→ Dokumentauszug
.....

Online publizieren: Blättern, knicken – wischen, klicken

Monday, 16. February 2015 um 17:17 Uhr

Klick statt Knick: Weltweit und kostenfrei verfügbar – mit dem „Online-Publishing“ entsteht ein digitales Gedächtnis der Hildesheimer Universität. Erste Erkenntnisse gibt es aus der Politikdidaktik über internationale Schulpartnerschaften. Ein Klick ins Netz – die vollen 264 Seiten stehen online.

Begegnungen haben eine „fundamentale Bedeutung für das biographische Lernen bei Schülerinnen und Schülern“. Kaum ist der letzte Satz notiert, sind die 264 Seiten weltweit kostenfrei verfügbar: Im Oktober hat Jessica Schwarz ihre Dissertation „Die Wiederentdeckung der Begegnung in der politischen Bildung" (Volltext online) verteidigt.

Die Politikwissenschaftlerin untersucht am Institut für Sozialwissenschaften, wie Globales Lernen in internationalen Schulpartnerschaften stattfindet. Dabei betrachtet sie die Zusammenarbeit von niedersächsischen Schulen mit Partnern in Brasilien, Costa Rica, Gambia, Kenia, Niger, Tansania und auf den Philippinen. Politische Kinder- und Jugendbildung konfrontiere die Jugendlichen „mit Themen, die erst mit einem bestimmten Alter oder einer gewissen biographischen Reife (Wahlen, Unterschriftenaktionen, Demonstrationen) ihre volle Relevanz für das Individuum entfalten“, so Schwarz. Politische Problembestände seien „nicht mehr lokalisiert oder ausschließlich national geprägt“. Darauf müssen Kinder und Jugendliche vorbereitet werden. Die Politikwissenschaftlerin weist darauf hin, dass Schulpartnerschaften geeignet sind, „um Wissensvermittlung über globale Zusammenhänge mit persönlichkeitswirksamen Erfahrungen der Begegnung mit einem vormals geographisch entfernten Kulturraum zu verbinden“.

.....

→ Datenabschnitt
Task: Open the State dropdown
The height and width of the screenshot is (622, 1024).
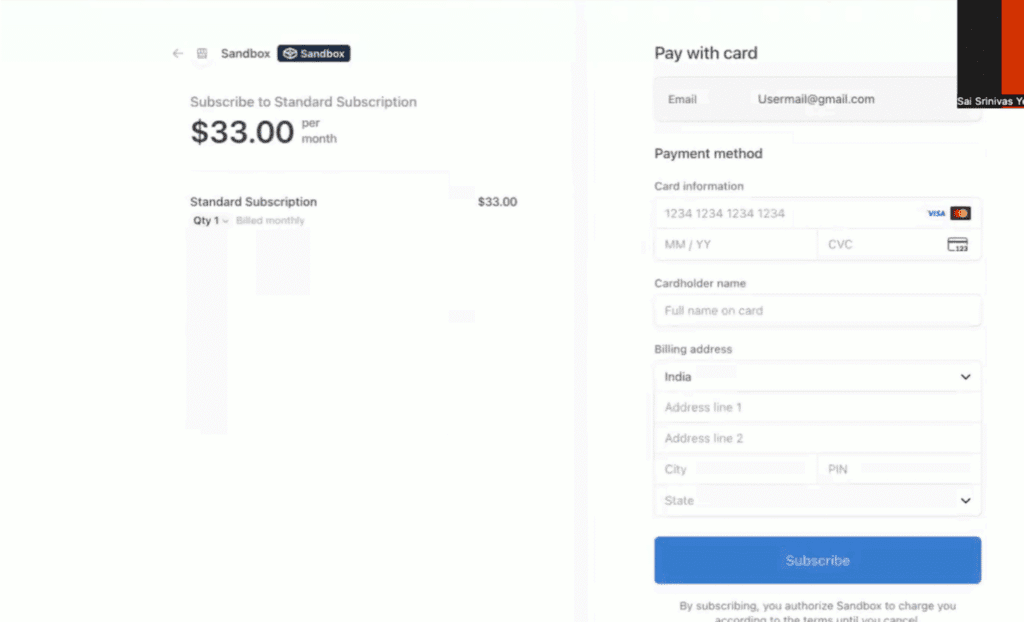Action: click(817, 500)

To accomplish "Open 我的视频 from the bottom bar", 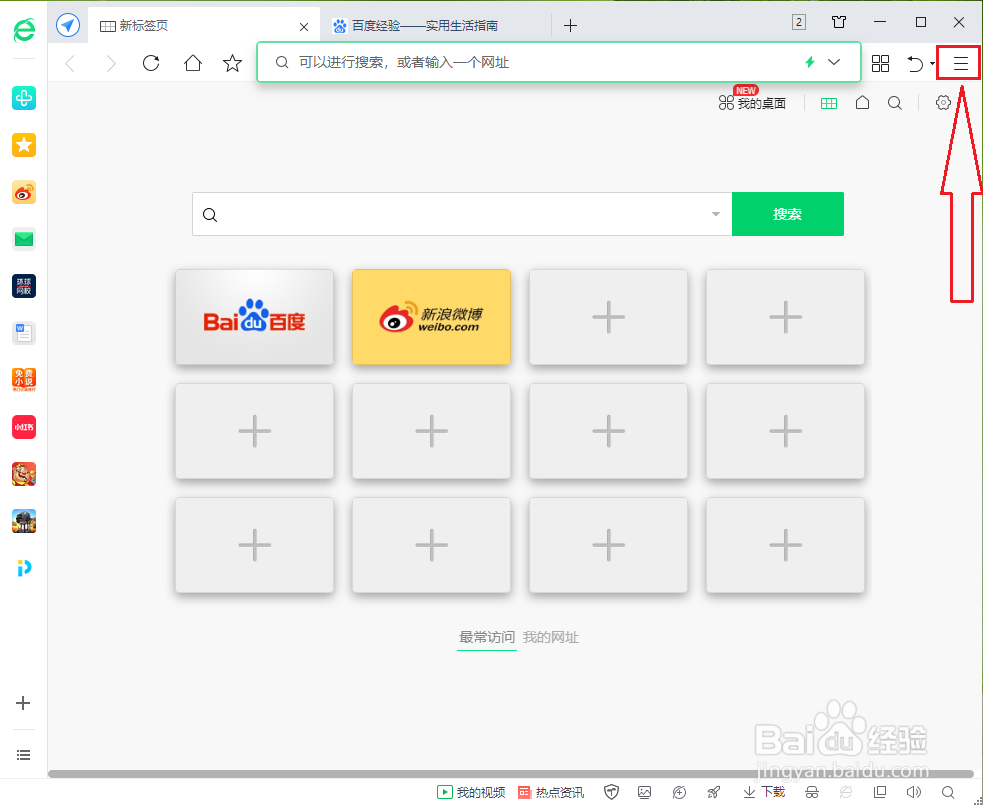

.....

→ Schriftliche Aufgabe
Bitte zitieren Sie aus dem Artikel über das Online-Publizieren wortgetreu die Stelle von „Online publizieren: Blättern, knicken“ bis „(Volltext online) verteidigt.“.

→ Vollständige Antwort
Online publizieren: Blättern, knicken – wischen, klicken

Monday, 16. February 2015 um 17:17 Uhr

Klick statt Knick: Weltweit und kostenfrei verfügbar – mit dem „Online-Publishing“ entsteht ein digitales Gedächtnis der Hildesheimer Universität. Erste Erkenntnisse gibt es aus der Politikdidaktik über internationale Schulpartnerschaften. Ein Klick ins Netz – die vollen 264 Seiten stehen online.

Begegnungen haben eine „fundamentale Bedeutung für das biographische Lernen bei Schülerinnen und Schülern“. Kaum ist der letzte Satz notiert, sind die 264 Seiten weltweit kostenfrei verfügbar: Im Oktober hat Jessica Schwarz ihre Dissertation „Die Wiederentdeckung der Begegnung in der politischen Bildung" (Volltext online) verteidigt.